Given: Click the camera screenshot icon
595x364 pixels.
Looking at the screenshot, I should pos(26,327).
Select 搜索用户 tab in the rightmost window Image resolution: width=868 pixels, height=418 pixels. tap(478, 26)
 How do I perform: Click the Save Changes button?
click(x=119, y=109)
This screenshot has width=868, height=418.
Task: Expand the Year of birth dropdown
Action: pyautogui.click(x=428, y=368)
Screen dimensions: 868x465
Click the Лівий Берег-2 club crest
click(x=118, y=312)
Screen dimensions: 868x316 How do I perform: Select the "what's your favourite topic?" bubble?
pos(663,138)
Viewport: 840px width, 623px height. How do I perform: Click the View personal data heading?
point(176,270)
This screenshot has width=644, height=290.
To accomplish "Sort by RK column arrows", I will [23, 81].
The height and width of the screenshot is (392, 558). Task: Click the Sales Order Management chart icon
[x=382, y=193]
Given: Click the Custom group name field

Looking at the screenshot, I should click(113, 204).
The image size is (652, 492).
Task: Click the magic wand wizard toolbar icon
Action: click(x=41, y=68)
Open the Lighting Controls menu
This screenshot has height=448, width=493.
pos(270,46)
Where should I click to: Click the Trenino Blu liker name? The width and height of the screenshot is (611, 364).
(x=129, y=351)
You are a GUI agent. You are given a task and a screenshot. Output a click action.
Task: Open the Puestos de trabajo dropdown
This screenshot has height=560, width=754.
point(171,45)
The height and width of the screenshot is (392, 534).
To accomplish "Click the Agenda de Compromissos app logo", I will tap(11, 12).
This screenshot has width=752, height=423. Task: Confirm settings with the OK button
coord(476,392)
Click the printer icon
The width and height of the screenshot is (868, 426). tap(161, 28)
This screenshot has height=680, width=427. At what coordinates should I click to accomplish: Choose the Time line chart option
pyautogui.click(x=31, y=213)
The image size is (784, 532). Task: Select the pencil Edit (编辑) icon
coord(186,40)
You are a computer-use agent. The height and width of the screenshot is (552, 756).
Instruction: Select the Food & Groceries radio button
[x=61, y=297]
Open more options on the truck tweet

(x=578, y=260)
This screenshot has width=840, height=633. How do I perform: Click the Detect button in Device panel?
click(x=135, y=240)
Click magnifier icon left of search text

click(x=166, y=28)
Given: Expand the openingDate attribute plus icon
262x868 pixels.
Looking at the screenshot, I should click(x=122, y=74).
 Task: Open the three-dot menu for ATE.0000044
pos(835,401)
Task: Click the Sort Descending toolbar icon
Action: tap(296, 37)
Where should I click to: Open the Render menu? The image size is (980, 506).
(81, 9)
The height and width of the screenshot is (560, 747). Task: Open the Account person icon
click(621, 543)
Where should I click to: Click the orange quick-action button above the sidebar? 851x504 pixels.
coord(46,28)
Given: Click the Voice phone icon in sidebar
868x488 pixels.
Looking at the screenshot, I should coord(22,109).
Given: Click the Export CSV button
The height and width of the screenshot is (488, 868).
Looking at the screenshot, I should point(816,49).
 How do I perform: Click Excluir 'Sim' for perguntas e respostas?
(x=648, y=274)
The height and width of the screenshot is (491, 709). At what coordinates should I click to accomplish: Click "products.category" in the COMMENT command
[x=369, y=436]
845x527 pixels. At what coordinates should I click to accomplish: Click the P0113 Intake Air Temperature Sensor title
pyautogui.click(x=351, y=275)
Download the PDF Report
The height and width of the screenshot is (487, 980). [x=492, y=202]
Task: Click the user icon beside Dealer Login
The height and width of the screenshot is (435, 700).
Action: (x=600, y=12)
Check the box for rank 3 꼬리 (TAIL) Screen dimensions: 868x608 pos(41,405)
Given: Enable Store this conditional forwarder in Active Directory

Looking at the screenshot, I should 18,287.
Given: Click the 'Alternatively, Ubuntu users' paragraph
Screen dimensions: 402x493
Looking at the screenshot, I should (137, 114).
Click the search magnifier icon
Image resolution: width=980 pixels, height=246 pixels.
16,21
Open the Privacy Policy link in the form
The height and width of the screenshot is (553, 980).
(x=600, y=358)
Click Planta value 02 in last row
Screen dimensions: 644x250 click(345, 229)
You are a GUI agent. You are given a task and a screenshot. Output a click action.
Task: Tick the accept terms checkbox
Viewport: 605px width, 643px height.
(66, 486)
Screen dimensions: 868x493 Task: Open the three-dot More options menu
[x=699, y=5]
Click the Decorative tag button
┄┄┄┄┄┄┄┄┄┄┄┄┄┄┄┄┄┄┄┄
TRY IT :: Among the lines above, which hold the word "will"? Report each one.

YOUR RESPONSE ::
To accomplish "Sort by RK column arrows", I will [23, 81].
To accomplish "Click the Agenda de Compromissos app logo", I will tap(11, 12).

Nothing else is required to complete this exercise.